▶ _WHAT IS EXPECTED_
Copy the data below verbatim, starting with the line that contains "Image resolution: width=1243" and continuing through the end of the data. Omit the pictures from your copy.

▶ _DATA TO USE_
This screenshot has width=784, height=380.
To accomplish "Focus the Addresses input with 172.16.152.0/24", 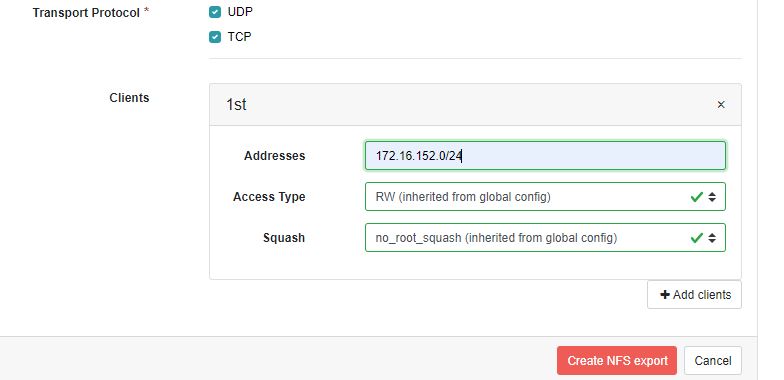I will pyautogui.click(x=545, y=156).
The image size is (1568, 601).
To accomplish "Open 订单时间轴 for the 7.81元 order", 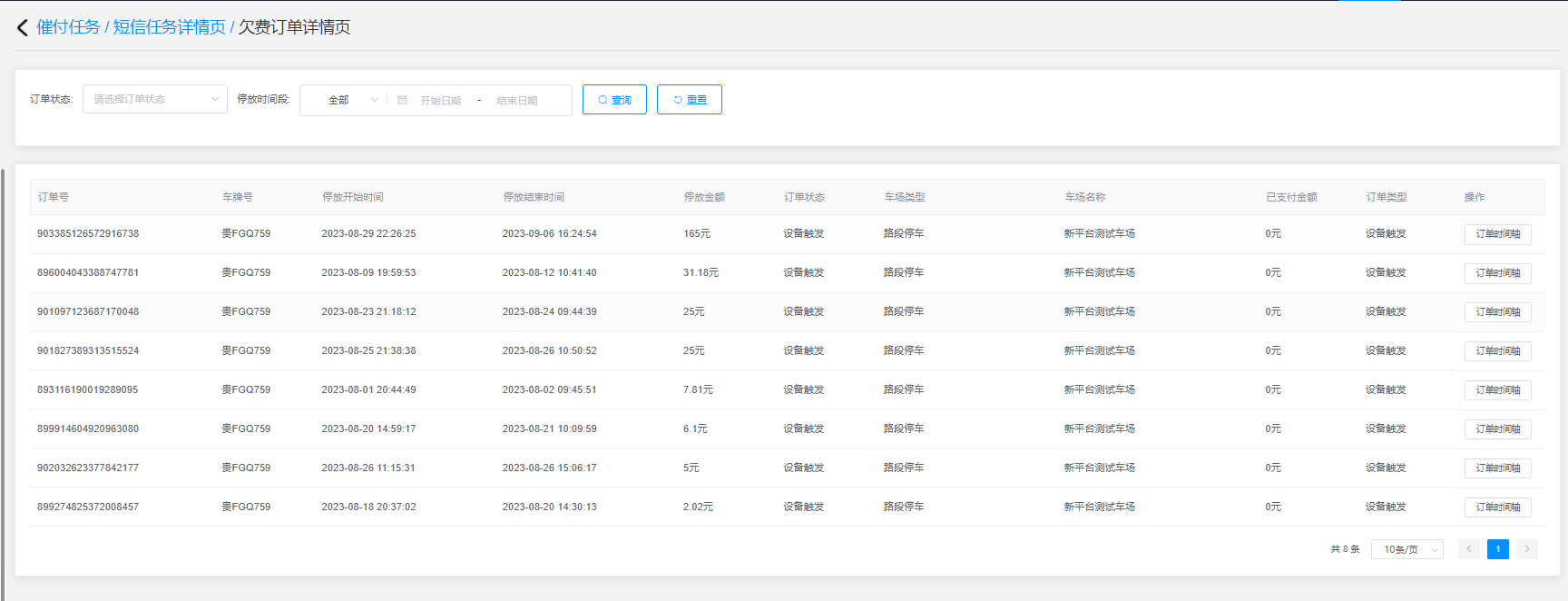I will coord(1497,390).
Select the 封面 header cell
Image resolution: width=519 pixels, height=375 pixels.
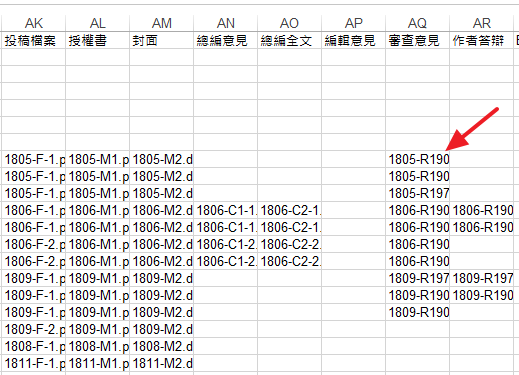(x=161, y=41)
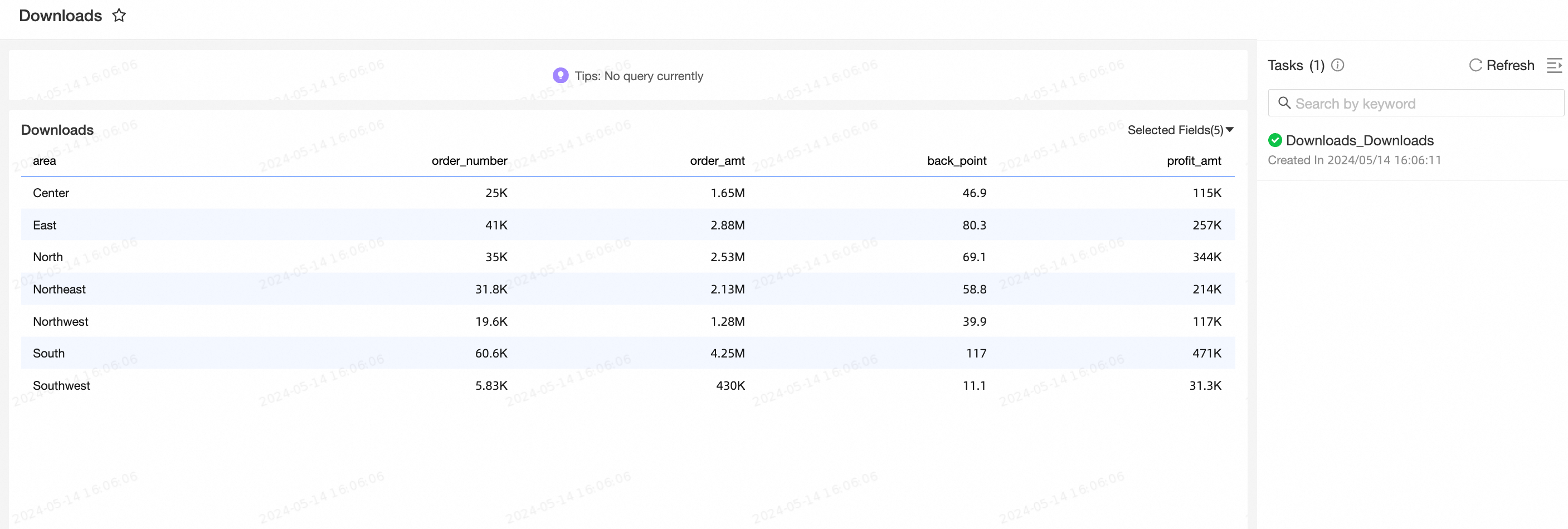
Task: Click the East order_amt cell 2.88M
Action: point(727,225)
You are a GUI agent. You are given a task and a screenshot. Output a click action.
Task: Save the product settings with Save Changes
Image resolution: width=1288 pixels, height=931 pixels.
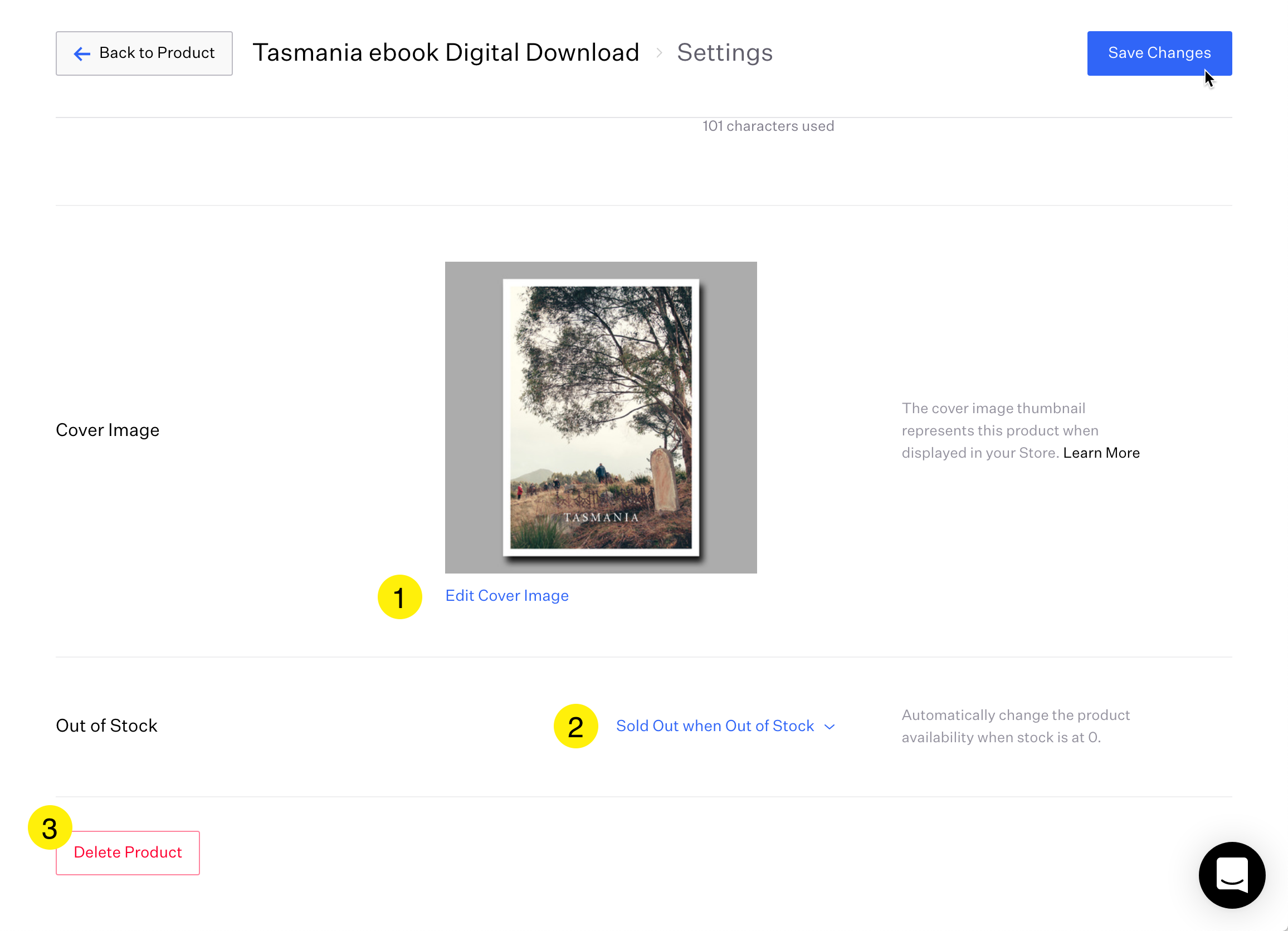[1159, 53]
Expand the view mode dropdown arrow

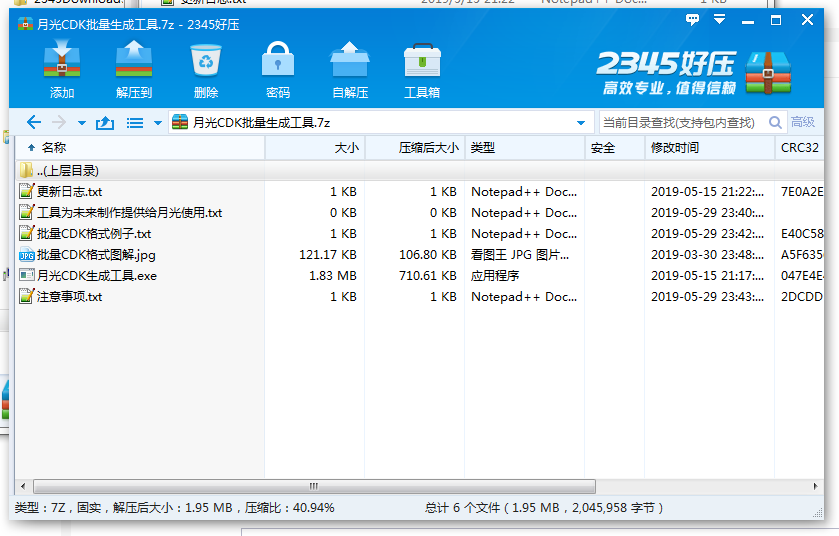click(x=157, y=123)
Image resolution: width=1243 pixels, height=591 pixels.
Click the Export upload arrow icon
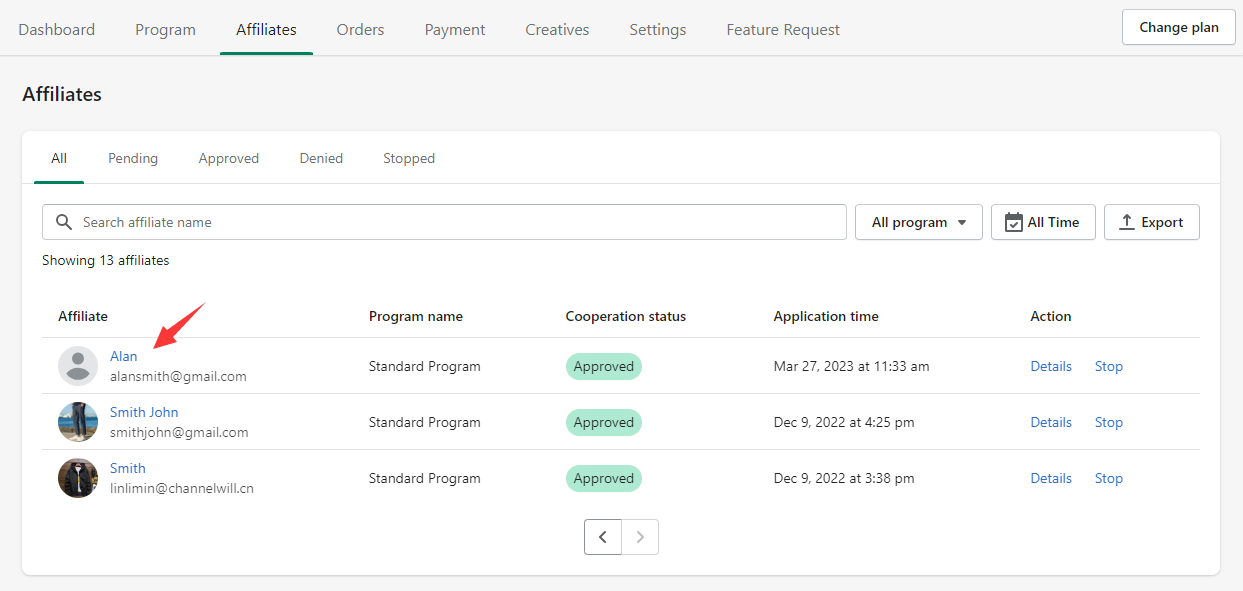click(1126, 222)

▶ _COMPLETE ANSWER_
Image resolution: width=1243 pixels, height=591 pixels.
Click the Export upload arrow icon
click(1126, 222)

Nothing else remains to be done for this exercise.